■ **TASK INPUT**

'''

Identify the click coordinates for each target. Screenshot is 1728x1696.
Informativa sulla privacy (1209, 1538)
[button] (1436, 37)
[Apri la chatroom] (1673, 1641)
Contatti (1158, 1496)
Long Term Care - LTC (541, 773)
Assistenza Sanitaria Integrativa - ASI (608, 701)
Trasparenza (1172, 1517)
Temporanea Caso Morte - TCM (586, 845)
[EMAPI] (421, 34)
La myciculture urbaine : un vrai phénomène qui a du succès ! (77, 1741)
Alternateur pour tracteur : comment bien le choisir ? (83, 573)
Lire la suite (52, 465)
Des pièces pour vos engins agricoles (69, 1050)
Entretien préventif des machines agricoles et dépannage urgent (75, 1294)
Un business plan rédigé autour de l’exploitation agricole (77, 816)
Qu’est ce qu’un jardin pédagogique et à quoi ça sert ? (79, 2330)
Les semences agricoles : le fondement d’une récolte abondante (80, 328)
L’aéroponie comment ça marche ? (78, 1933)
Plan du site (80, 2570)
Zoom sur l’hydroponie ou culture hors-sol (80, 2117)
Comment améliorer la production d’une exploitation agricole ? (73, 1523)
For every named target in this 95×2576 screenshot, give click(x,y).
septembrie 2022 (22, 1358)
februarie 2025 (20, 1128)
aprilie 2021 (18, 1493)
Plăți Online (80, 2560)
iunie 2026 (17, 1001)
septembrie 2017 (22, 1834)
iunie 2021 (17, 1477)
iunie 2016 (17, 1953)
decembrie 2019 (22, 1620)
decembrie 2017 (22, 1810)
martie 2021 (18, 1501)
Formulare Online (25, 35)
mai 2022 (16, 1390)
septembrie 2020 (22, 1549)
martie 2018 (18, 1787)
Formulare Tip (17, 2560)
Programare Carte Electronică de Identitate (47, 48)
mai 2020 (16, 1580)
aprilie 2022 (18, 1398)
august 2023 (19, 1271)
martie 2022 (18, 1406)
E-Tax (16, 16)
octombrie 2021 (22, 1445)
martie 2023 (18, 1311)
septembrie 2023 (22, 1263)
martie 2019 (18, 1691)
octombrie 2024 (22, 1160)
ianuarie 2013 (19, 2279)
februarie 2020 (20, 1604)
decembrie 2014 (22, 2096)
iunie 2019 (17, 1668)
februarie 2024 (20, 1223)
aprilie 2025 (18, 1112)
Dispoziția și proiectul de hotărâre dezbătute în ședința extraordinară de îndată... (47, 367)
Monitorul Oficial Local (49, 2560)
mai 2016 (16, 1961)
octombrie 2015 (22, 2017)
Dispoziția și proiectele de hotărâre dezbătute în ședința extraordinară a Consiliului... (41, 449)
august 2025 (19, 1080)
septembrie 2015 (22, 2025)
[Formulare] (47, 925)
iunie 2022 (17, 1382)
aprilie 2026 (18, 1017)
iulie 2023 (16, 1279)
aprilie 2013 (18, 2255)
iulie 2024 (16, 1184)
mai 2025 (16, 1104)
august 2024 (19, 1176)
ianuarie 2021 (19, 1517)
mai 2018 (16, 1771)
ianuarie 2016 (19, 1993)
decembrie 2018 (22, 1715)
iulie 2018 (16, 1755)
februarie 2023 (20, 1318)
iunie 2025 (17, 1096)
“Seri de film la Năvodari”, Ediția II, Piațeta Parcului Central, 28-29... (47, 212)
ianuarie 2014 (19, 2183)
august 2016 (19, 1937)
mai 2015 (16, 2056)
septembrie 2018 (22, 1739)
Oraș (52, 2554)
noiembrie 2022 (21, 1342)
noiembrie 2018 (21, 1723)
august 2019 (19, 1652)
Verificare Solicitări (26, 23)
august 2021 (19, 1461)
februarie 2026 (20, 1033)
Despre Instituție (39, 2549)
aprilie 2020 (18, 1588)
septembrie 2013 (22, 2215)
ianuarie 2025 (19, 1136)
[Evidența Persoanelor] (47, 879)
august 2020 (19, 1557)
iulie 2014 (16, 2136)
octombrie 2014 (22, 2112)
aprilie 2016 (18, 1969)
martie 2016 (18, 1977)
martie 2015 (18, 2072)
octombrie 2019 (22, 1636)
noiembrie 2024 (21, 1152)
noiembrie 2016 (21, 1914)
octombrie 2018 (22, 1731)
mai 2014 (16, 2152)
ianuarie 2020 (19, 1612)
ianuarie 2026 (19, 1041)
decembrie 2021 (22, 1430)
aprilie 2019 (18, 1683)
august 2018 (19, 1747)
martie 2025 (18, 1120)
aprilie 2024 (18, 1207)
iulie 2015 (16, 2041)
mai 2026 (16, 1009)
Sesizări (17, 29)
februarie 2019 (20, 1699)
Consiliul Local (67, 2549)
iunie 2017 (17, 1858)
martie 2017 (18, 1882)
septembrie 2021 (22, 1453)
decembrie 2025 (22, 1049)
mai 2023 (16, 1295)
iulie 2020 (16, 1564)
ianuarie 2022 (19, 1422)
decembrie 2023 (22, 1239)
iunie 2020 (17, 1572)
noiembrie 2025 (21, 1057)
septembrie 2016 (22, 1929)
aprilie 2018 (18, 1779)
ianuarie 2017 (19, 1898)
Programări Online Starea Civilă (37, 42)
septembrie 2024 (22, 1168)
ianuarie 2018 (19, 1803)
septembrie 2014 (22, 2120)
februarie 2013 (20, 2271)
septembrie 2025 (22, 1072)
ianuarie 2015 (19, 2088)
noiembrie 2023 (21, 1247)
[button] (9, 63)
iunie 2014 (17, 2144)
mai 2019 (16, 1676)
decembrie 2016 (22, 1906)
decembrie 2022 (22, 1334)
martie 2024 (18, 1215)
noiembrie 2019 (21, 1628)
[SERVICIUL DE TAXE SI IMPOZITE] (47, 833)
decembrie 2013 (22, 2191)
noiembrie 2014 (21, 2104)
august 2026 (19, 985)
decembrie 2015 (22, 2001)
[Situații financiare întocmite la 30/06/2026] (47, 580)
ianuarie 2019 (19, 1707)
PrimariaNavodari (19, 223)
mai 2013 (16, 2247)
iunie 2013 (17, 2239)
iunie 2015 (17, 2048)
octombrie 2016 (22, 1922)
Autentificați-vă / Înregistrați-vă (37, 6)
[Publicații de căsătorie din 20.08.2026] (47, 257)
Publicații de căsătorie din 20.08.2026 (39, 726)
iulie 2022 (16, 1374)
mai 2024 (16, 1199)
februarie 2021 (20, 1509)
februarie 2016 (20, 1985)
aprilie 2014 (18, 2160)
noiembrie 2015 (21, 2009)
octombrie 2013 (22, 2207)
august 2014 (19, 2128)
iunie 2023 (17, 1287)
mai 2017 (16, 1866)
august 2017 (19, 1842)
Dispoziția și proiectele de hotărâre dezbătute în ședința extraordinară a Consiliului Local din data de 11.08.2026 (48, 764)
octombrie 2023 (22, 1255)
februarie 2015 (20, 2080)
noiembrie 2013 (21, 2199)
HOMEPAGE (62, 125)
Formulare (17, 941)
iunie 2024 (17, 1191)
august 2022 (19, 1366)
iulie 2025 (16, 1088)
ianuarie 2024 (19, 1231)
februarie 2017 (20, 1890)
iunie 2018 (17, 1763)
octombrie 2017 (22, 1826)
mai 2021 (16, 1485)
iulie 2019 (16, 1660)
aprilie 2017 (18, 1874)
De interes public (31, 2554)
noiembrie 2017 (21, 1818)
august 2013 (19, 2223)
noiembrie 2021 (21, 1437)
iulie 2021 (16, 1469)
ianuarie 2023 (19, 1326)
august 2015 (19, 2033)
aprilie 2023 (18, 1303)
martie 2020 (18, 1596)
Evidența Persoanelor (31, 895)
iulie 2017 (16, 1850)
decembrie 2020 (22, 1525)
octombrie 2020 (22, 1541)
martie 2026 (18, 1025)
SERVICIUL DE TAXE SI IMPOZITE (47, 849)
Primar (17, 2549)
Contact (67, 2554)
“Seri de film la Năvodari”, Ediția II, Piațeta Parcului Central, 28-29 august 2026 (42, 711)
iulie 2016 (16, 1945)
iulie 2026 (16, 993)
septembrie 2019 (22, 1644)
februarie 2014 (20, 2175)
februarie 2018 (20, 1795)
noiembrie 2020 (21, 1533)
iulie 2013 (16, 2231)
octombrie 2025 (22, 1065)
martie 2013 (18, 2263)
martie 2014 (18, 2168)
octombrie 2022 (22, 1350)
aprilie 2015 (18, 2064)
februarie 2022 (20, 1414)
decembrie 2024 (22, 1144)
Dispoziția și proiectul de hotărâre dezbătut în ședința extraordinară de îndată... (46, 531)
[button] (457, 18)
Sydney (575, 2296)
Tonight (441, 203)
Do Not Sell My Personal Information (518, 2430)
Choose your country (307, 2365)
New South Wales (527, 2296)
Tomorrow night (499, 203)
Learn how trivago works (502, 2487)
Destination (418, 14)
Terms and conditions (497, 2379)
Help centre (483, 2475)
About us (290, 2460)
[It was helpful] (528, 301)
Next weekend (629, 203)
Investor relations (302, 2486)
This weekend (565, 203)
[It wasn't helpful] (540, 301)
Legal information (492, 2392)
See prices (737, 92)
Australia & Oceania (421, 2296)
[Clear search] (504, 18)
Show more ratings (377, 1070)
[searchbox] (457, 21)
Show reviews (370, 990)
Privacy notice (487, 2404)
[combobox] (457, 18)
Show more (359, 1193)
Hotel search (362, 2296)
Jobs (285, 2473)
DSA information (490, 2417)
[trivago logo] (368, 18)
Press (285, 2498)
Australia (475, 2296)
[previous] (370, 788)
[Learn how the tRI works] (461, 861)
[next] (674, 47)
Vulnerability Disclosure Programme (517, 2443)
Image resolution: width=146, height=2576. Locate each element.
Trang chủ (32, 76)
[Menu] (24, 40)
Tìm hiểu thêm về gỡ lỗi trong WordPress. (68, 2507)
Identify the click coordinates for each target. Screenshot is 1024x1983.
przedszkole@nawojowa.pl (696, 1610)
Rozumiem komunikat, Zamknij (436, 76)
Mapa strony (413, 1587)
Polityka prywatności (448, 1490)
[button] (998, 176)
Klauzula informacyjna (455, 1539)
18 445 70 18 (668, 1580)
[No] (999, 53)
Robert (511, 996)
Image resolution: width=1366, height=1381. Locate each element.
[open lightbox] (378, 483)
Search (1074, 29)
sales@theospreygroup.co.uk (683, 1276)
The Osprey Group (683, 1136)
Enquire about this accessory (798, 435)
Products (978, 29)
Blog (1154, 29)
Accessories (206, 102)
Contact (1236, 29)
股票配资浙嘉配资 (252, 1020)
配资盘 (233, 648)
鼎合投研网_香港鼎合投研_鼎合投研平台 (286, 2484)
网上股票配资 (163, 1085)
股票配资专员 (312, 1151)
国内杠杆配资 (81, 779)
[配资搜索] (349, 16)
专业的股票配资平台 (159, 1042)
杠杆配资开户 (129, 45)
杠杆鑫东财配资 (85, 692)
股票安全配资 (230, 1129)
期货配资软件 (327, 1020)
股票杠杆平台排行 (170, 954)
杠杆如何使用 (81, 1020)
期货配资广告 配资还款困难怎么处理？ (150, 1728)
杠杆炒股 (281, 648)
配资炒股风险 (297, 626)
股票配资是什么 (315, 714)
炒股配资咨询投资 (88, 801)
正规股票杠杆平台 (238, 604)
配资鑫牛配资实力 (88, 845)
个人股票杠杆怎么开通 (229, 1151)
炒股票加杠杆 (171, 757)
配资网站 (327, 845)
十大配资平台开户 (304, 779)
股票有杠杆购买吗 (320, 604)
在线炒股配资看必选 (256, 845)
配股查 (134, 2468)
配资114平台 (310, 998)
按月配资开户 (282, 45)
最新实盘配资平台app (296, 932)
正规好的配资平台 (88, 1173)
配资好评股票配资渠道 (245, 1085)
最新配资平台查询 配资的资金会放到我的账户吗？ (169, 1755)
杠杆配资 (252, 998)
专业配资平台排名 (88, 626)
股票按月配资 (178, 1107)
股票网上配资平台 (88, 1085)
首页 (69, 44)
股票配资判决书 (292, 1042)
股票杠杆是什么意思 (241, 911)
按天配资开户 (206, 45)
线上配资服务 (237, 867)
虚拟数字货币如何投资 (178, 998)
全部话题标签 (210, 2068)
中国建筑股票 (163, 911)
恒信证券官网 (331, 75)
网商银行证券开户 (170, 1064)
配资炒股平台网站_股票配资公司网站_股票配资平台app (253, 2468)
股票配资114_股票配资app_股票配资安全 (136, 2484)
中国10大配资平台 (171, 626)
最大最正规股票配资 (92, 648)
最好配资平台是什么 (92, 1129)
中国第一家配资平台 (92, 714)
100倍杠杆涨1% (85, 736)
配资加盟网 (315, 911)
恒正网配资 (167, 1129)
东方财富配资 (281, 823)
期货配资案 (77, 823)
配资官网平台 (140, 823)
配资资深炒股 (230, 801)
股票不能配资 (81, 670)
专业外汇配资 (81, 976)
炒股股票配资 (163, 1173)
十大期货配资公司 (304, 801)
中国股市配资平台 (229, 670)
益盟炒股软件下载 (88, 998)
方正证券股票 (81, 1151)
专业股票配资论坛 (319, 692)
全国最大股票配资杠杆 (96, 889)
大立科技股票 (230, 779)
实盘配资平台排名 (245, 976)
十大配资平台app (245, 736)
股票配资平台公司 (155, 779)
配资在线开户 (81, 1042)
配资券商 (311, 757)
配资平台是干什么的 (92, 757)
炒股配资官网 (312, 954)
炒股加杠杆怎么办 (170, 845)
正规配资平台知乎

'''

■ **TASK BRIEF**
All lines from the listing above that include "Local" should be shown.

■ **FINAL ANSWER**
Monitorul Oficial Local (49, 2560)
Consiliul Local (67, 2549)
Dispoziția și proiectele de hotărâre dezbătute în ședința extraordinară a Consiliului Local din data de 11.08.2026 (48, 764)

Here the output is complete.